The Ministry of Education, Youth and Sport has renewed calls for all educational establishments across the country to uphold the ban on the sale of unhealthy or unsafe food, after finding that some are still failing to comply with food safety guidelines.

Ministry spokesman Ros Soveacha told The Post on Tuesday that teachers were being urged to pay greater attention to the health of their students, something that is of huge importance to their ability to study.

“The Ministry of Education has been working since the previous mandate to raise the awareness of health as a factor in effective student studies."

“The ministry has forbidden educational establishments from allowing students to have unsafe and unhealthy food, publicising in detail the guidelines, including as part of the primary school curriculum."

“All relevant parties, especially school management, across the country are to publicise the guidance,” Soveacha said.

The ministry’s Facebook page on Monday reminded about Directive No 18, dated May 2, on the promotion of food safety at public and private educational establishments.

This prohibits the selling of expired food, alcoholic beverages, cigarettes, food without a clear source, energy drinks and sugary drinks to students.

Coffee, ice cream, syrup water, chocolate, chewing gum, jelly, doughnuts and sweets are also all banned.

The directive also prohibits foods that are too salty, fatty and high in sugar.

Schools must only allow healthy food, such as high-quality and hygienically cooked rice, bread, Khmer noodles, porridge and fruit, it says.

The director of the Phnom Penh Department of Education Hem Sinareth told The Post on Tuesday that his department holds meetings every year to instruct educational establishments to ban unhealthy and unsafe food. However, poor quality food had been inevitably sold at some schools, he said.

School children consume food and drinks from a street vendor in Phnom Penh. Heng Chivoan

“When we saw vendors selling poor quality food, we instructed them to improve and they did so. Some vendors may have sold expired food without us seeing them,” Sinareth said.

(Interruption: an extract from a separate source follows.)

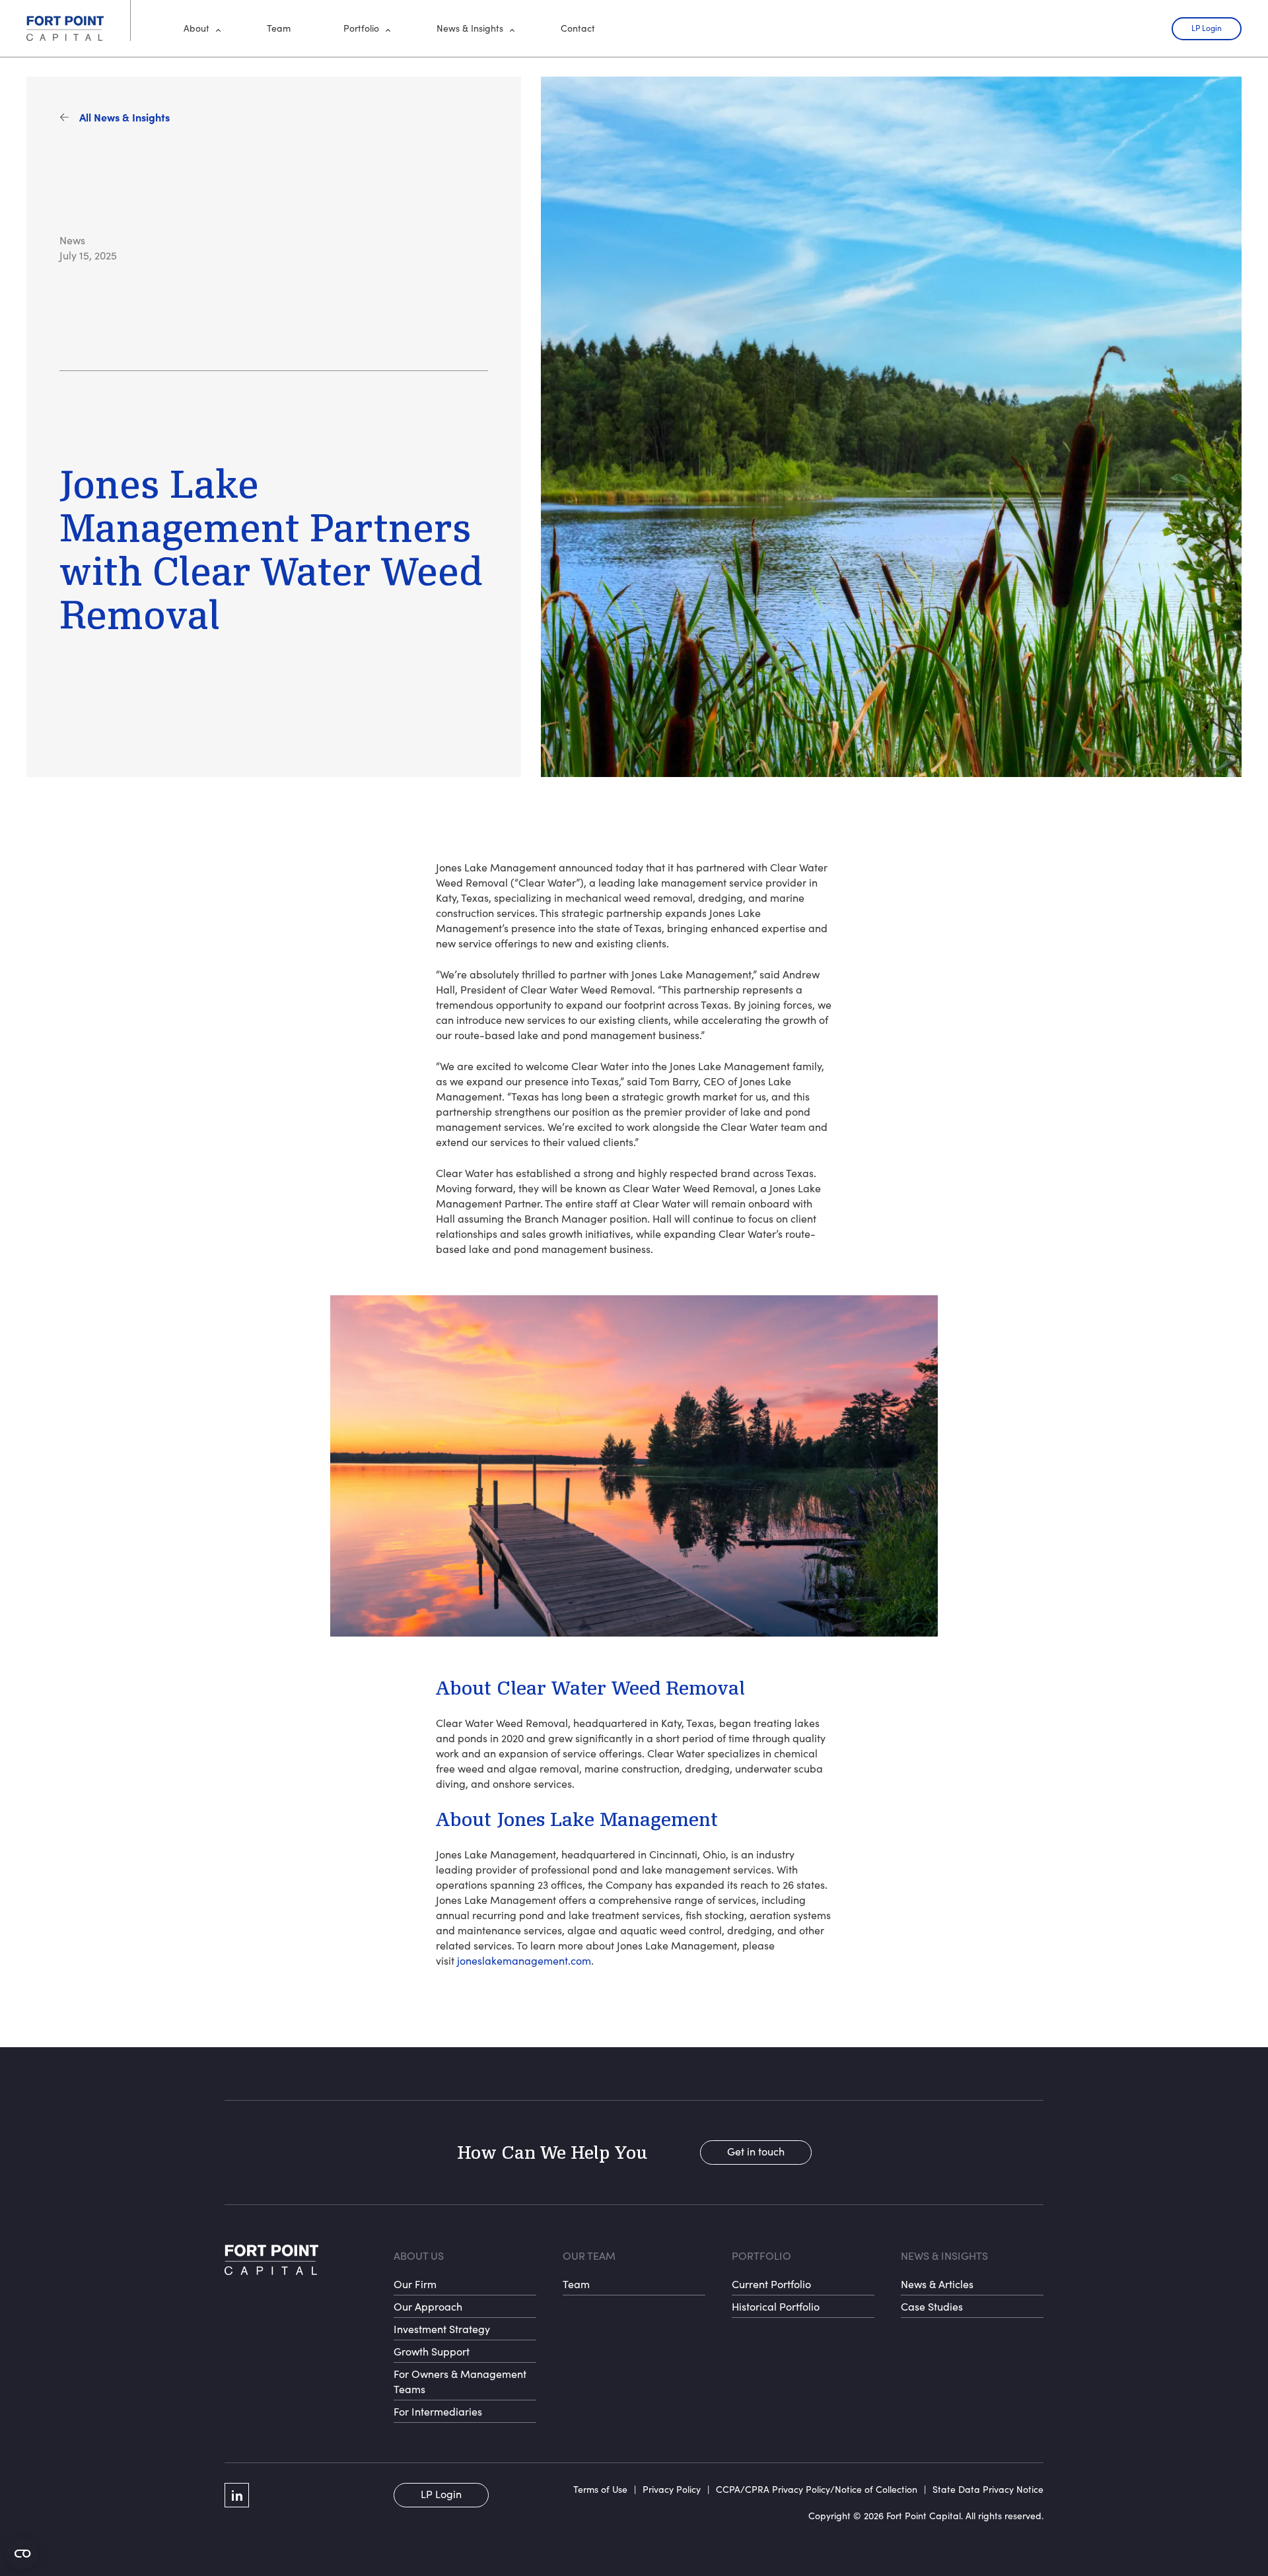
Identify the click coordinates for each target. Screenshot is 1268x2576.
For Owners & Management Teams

Leng Vanny, an English teacher at the Hun Sen High School in Tbong Khmum province’s Peam Chileang district, said that the school’s senior leadership had recently met with vendors who operated outside the school, prohibiting them from selling certain foods.

However, some energy drinks were not banned, he added.

A Grade 12 student in Peam Chilang district said she ate packed meals such as cooked rice brought to school and drank energy drinks almost every day, which was bought in the village before arriving at school. She said she wanted to eat healthily, knowing it could improve her concentration.

She said she had recently stopped drinking energy drinks after they were banned from being sold near the school.

“Now I buy pure clean drinking water to drink with Khmer snacks that are sold at schools, such as seaweed snacks, grilled bananas and dumplings,” she said.

Met Ty, a resident of Pi Thnou commune in Kratie province’s Snuol district, told The Post on Tuesday that he banned his two children who were in grades 3 and 4, from buying snacks and soft drinks because they were low in quality and could affect their health.

“Snacks such as candy are not good,” Ty said, adding that he gave each child a school allowance of two thousand riel, while his wife often cooked meals for them to take to school and fed them before they went.

A World Health Organisation study found that energy drinks can cause health problems in young children, while some European countries had passed laws banning their sale to minors.

According to a study published in the Journal of the American Heart Association in May, caffeine in energy drinks can cause health risks such as high blood pressure.